By Tom Lang
Too many people call or email us when it’s too late – after they have already purchased an aquarium. Then we have to gently break the news that while they may have gotten a really good deal on a tank, stand, light and filter combination, off-the-shelf products are usually simply not ideal for a successful saltwater aquarium experience.
Of course, it’s possible to keep saltwater fish for a short time with less than optimal equipment, but the picture most people have in their minds of their ultimate aquarium – numerous colorful, healthy fish, colorful corals, easy maintenance – cannot be achieved with the equipment they now have sitting in their family room or office.
Understanding the spatial needs fish have in order to live long lives in your care should be the first and foremost consideration when selecting the size and the shape of your aquarium. This is purposeful aquarium shopping. A pair of common clownfish, three green chromises and a shrimp can be very happy in an aquarium in the 20 – 30 gallon range, but fish that grow much larger such as angelfish, tangs, triggers, lionfish, eels, and puffers, will not live for long in such a small space.

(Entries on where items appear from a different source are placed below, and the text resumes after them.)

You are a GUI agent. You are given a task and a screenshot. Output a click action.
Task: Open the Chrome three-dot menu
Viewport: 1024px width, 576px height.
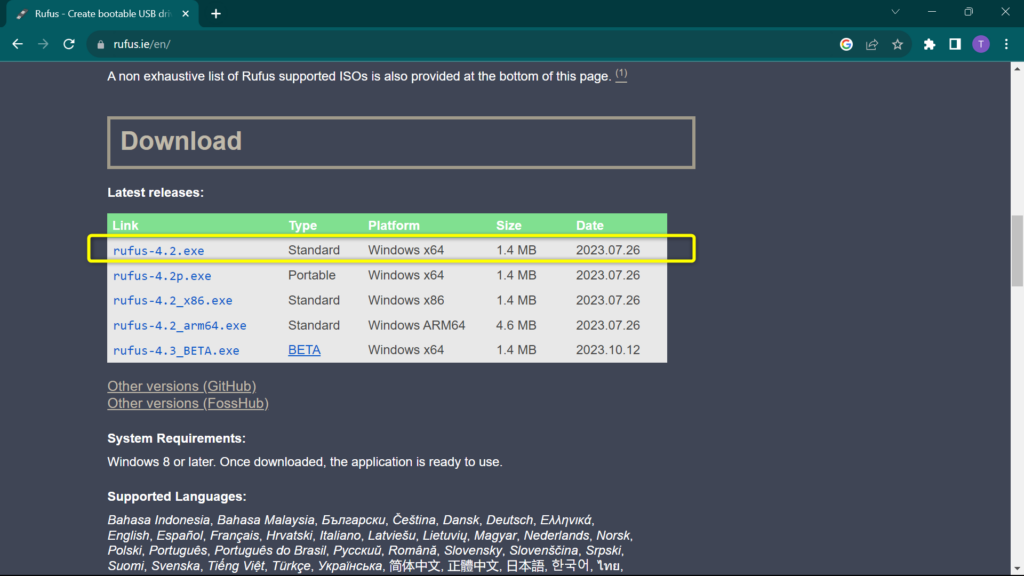click(x=1004, y=44)

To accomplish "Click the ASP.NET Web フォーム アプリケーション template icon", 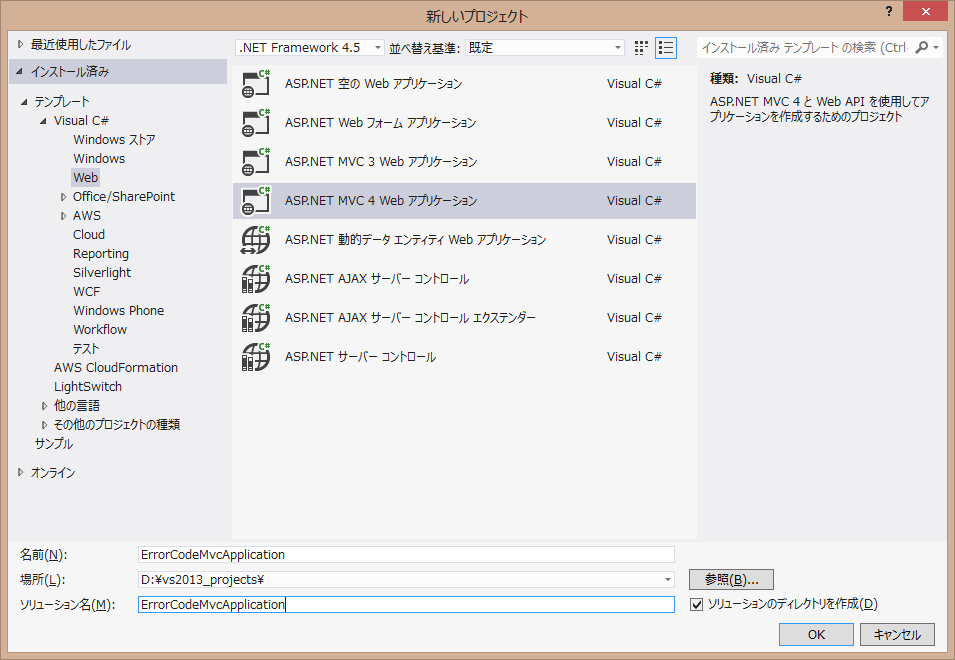I will pos(255,122).
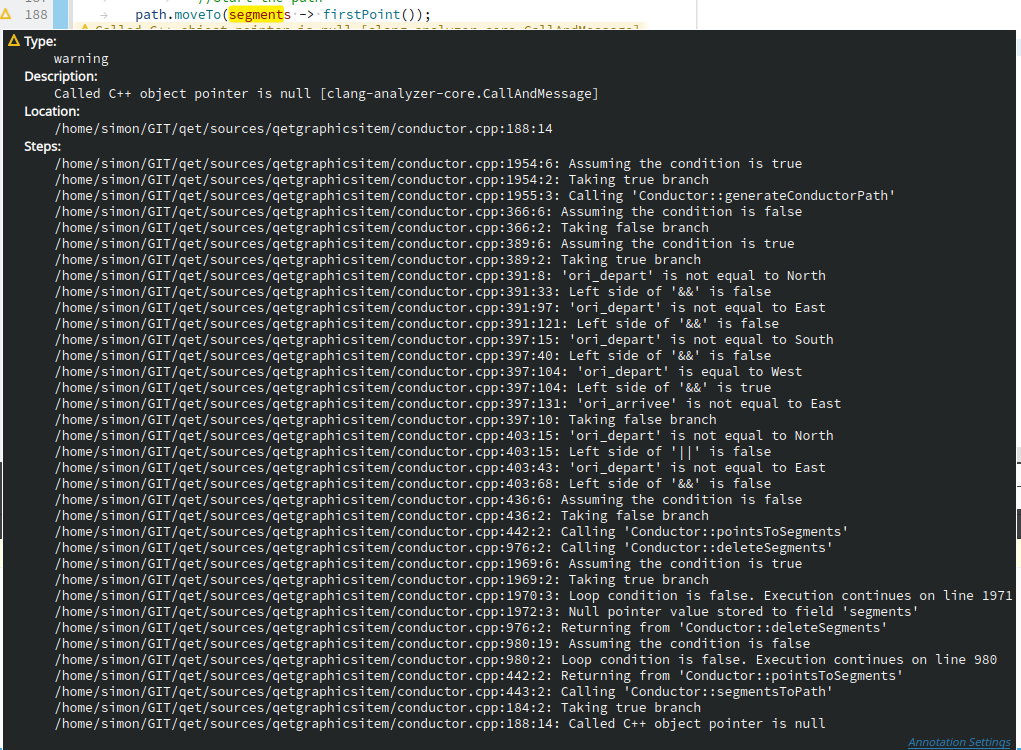The width and height of the screenshot is (1021, 750).
Task: Open the Annotation Settings link
Action: 958,742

Pet stores routinely stock babies of the most popular and colorful saltwater fish, but it’s up to you, the savvy fish shopper, to know the ultimate requirements of each fish as it grows before you buy it. If you want to keep a fish that is genetically programmed to grow to a large size for more than a few weeks or months, you will need an aquarium sized to that fish. The old axiom “fish will only grow to the size of their aquarium” is true only because most larger fish will die before they reach even a fraction of their potential size in an aquarium that is too small.
So, how large of an aquarium should you buy? The short answer is to size the aquarium based on the types of fish you wish to keep. In our experience, the ideal minimum size for a nice group of colorful reef fish is a 160 gallon aquarium measuring 7 foot long, 18 inches deep by 24 inches tall like the one pictured at the top of this article. Taller tanks holding more gallons with the same or smaller footprints usually do not allow more fish to be kept successfully since reef fish are generally more concerned with finding their own place within the reef structure, not up in the water column.
Your ideal saltwater aquarium should have a built-in overflow box to draw water from the surface. Aftermarket overflows that require siphon tubes can be added to existing tanks, however there is a real risk of failure and a soaking wet floor if they do.
The heart of every aquarium is the filter. However, canister or hang-on-the-back filters that are fine for freshwater aquariums come up short for saltwater because of the tendency of enclosed canisters to deplete oxygen in the water and the limited capacities of the hang-on-the-back models.
Your ideal saltwater aquarium utilizes high quality, fully-cured live rock as both its primary biological filtration and as the base for either living or non-living decorative corals. Even if you don’t want the maintenance commitment and expense of a full-blown reef aquarium, our experience time and time again tells us that an adequate amount of live rock is still essential for success in fish-only systems. Add a couple of internal propeller pumps at each end of the tank to keep the rock as free of detritus build-up as possible.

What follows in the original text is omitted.